EXCERPTED TEXT:
How about the interview with Miss South Carolina in the Teen USA competition that blew up on YouTube when she was asked why she thought 1 out of five Americans couldn’t locate the USA on a map?
Let me just refresh your memory on this one. It’s worth your time. It went a little something like this… (insert “valley girl” voice…or the great voiceover used for the honey badger on YouTube-narrated by Randall)
“I personally believe that US Americans (??) are unable to do so because some people out there in our nation don’t have maps…and our education like such as in South Africa and “the” Iraq and everywhere like such as…I believe the education..over here should help South Africa and should help “the” Iraq and the Aisians….”
Wow…completely cringe worthy.
The question is why do these silly pageants insist on torturing these girls with questions about current events when they are merely showing up for people to tell them how pretty they are and how sparkly their dress is? Does it really matter? Do we really give a rat’s ass if she believes in any kind of equality beyond how many parts peroxide to parts hair dye?
I mean, believe you me, I get all kinds of satisfaction watching the wheels fall off all the while knowing I’ve been there in some form but know better than to “be there” on national television. BUT, I don’t think it’s exactly fitting for the questions to be about the things these girls couldn’t learn in the week prior to the pageant by reading vocabulary notecards in their dressing rooms while spray gluing their bathing suits to their asses.
It might be good to begin to move away from the unknown and move to something they just may be able to speak to.
- Please give an expository speech on how to put on fake eyelashes. (that’s challenging)
- Your state just outlawed spray tans. What steps would you take to reinstate this mandatory want?
- Have you ever been bitch slapped during a competition, and if so what would your plan of action be to prevent it from ever happening again?
Now, these seem to me a little more pageant appropriate.
These pageants do, however, ultimately entertain and that’s what people want. Watching the faces of the runners-up as they get swept off the stage like a prop change for the next scene of a play no longer necessary nor useful to those that remain front and center is continually priceless and rewarding as well as watching last years news attempt to secure a gigantic four pound crown to the next victim as she shakes and waves and acts like she just received the Nobel Prize for discovering the cure for cancer.

RECORDED DATA:
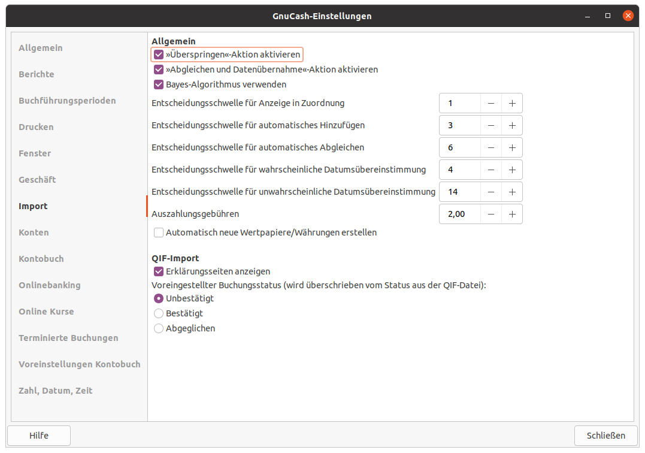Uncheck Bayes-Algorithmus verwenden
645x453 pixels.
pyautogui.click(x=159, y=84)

---

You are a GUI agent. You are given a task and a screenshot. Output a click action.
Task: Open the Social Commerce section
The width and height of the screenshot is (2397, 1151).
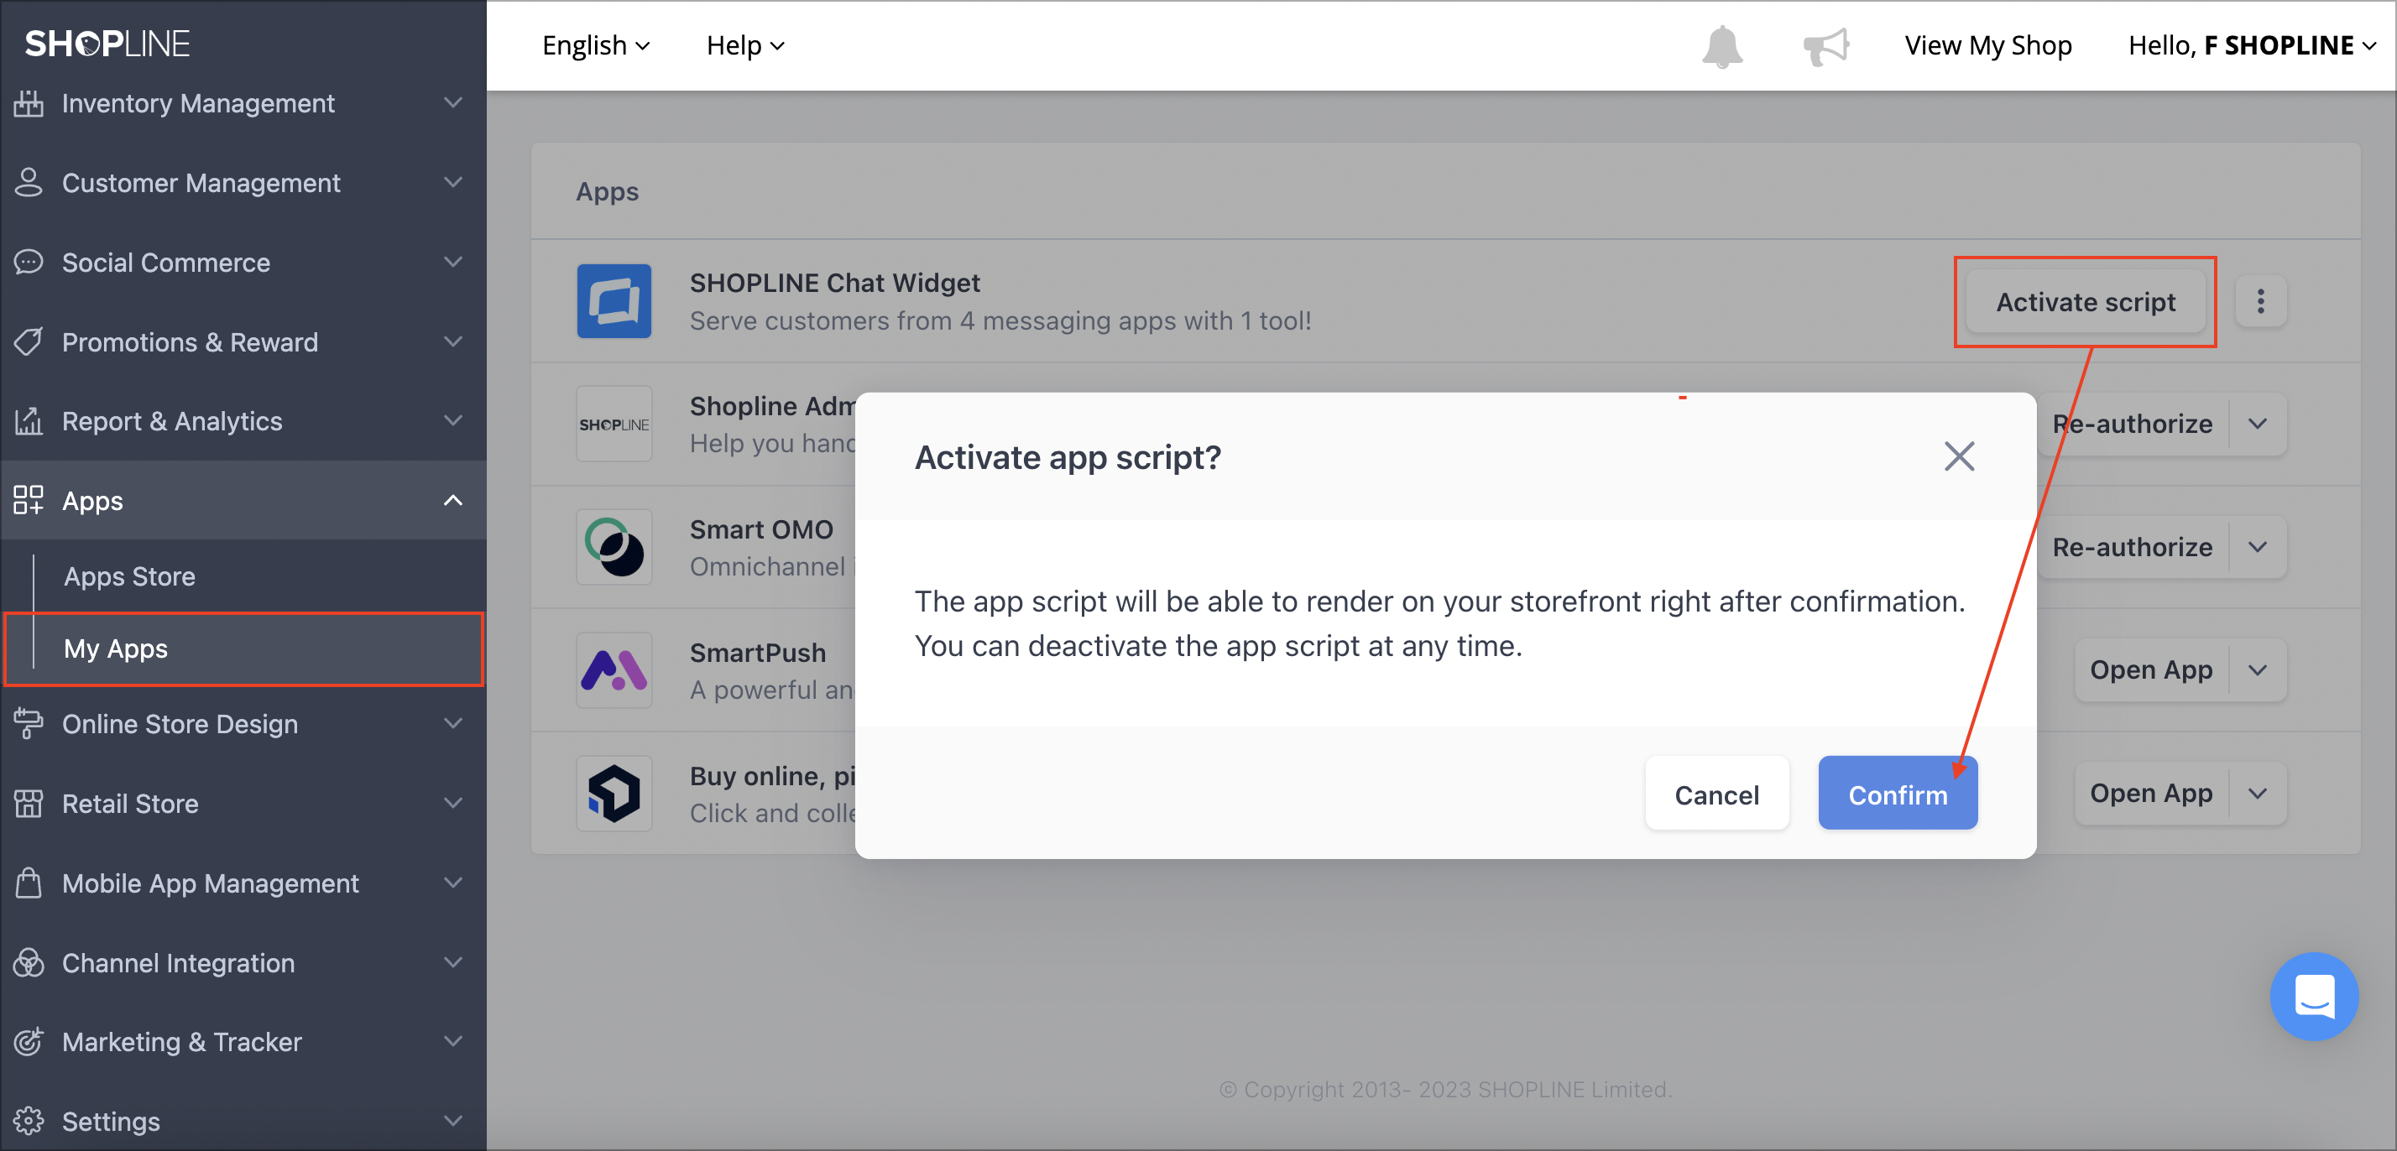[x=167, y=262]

TASKS TO CARRY OUT:
1. Update the text on beauty pageants by giving it again from "How about the" up to and including "Wow…completely cringe worthy.", with "YouTube" replaced by "Vimeo".
2. Translate this sentence from the text on beauty pageants into Spanish: "These pageants do, however, ultimately entertain and that's what people want."
3. Decide whether each statement agrees with the text on beauty pageants. Answer yes or no, and quote the words of the text that decide it.
(a) The interview with Miss South Carolina took place in the Teen USA competition.
(b) The question was about why one out of ten Americans couldn't locate the USA on a map.
(c) The writer considers the interview answer cringe worthy.

ANSWERS PROVIDED:
1.
How about the interview with Miss South Carolina in the Teen USA competition that blew up on Vimeo when she was asked why she thought 1 out of five Americans couldn’t locate the USA on a map?
Let me just refresh your memory on this one. It’s worth your time. It went a little something like this… (insert “valley girl” voice…or the great voiceover used for the honey badger on Vimeo-narrated by Randall)
“I personally believe that US Americans (??) are unable to do so because some people out there in our nation don’t have maps…and our education like such as in South Africa and “the” Iraq and everywhere like such as…I believe the education..over here should help South Africa and should help “the” Iraq and the Aisians….”
Wow…completely cringe worthy.

2. Sin embargo, estos concursos, en última instancia, entretienen, y eso es lo que la gente quiere.

3.
(a) Yes: "the interview with Miss South Carolina in the Teen USA competition"
(b) No: "1 out of five Americans couldn’t locate the USA on a map"
(c) Yes: "Wow…completely cringe worthy."